KDV feiert ihr Ende

Zentralstelle löst sich bis 2014 auf

Es ist selten, dass eine Organisation ihre eigene Auflösung feiert. Doch die Zentralstelle Kriegsdienstverweigerung (KDV) hat genau das am Wochenende in Berlin getan. Mit der Aussetzung der Wehrpflicht der Aussetzung der Wehrpflicht hat sich ihre Kernaufgabe, die Beratung von Kriegsdienstverweigern erledigt. Bis 2014 soll noch beobachtet werden, ob vielleicht unter anderen politischen Konstellationen die Wehrpflicht wieder reanimiert wird. Dann würde auch die Zentralstelle KDV sofort wieder aktiv werden. Wenn aber, wofür vieles spricht, die Aussetzung der Anfang vom Ende der Wehrpflicht ist, wird sich der KDV-Interessenverband in drei Jahren vollständig abwickeln.
Damit aber ist für Antimilitaristen noch genug zu tun. Schließlich ist eine Freiwilligenarmee für die heutigen Kriege weitaus besser geeignet, als eine Truppe aus Wehrpflichtigen. Dieser Aspekt spielte in der Fragestellung der Abschlussdiskussion am Sonntagvormittag eine Rolle. „Geht es auch ohne Militär? Noch ist nicht alles gut in einem Deutschland ohne Wehrpflicht“, hieß das Motto, zu dem die Präsidentin der Zentralstelle KDV Margot Käßmann einführende Worte sprach. Sie spatte nicht mit Floskeln, wünschte mehrmals kreatives Denken für den Frieden und sprach sich für eine Polizeitruppe unter UN-Mandat aus, die Konflikte in der Welt schlichten sollen. Dabei soll auf einen hohen Frauenanteil geachtet werden, weil dadurch nach der Meinung von Käßmann Konfliktschlichtung einfacher ist. Dazu gab es aus dem Publikum kritische Stimmen. Schließlich sei die Trennlinie zwischen Polizei und Militär längst nicht so eindeutig. Es sei gar ein Trend hin zu einer Verschmelzung bei vielen Konflikten zu beobachten, wurde angemerkt.
------------------------------------------------------------
[Aufgaben]
**A)** Wer ist laut dem Text über die Zentralstelle KDV ihre Präsidentin?
**B)** Zähl alle Punkte auf, für die sich Margot Käßmann im Text über die Zentralstelle KDV in ihren einführenden Worten einsetzt.
------------------------------------------------------------
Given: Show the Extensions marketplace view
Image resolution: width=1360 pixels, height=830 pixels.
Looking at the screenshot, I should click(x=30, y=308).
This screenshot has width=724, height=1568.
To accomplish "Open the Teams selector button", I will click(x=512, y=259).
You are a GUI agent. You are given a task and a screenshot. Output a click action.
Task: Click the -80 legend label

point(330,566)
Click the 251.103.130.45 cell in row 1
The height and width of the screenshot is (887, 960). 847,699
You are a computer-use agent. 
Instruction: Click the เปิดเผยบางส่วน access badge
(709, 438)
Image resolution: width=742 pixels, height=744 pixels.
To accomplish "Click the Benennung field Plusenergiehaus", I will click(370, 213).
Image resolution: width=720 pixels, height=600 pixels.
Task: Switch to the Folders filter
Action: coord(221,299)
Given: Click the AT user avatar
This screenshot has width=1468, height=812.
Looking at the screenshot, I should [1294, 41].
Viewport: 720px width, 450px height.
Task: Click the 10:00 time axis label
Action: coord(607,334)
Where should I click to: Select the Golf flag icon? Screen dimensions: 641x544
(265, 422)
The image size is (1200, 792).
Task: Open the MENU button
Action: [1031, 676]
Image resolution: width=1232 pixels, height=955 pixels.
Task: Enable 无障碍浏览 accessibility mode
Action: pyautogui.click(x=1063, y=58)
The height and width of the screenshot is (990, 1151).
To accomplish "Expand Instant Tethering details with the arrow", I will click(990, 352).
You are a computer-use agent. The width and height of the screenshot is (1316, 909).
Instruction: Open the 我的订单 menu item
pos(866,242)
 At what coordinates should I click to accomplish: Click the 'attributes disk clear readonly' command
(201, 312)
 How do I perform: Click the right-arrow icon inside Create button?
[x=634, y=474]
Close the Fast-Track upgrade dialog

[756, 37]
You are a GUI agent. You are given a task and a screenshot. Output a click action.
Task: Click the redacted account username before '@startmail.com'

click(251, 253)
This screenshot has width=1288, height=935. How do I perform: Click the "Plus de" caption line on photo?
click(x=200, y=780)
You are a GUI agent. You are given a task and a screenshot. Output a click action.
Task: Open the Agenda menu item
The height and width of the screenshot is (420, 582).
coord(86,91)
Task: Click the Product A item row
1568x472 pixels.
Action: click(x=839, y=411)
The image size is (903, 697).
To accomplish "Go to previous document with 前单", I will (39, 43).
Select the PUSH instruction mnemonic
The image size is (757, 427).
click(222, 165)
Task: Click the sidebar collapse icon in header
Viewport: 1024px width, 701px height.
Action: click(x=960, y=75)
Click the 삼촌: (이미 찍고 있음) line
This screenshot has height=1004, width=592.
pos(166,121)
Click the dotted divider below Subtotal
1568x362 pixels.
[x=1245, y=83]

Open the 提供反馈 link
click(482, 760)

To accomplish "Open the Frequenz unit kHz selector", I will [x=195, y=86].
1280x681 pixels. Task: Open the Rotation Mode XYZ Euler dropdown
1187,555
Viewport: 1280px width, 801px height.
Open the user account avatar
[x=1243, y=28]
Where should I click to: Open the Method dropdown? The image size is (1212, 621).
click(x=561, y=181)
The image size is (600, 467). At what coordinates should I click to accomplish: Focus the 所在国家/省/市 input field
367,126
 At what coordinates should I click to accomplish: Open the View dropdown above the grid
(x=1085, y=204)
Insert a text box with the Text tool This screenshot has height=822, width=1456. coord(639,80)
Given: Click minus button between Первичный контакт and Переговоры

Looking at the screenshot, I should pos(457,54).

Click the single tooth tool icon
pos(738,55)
------------------------------------------------------------
[Lösungen]
**A)** Margot Käßmann

**B)**
- Kreatives Denken für den Frieden
- Eine Polizeitruppe unter UN-Mandat, die Konflikte in der Welt schlichten soll
- Ein hoher Frauenanteil in dieser Truppe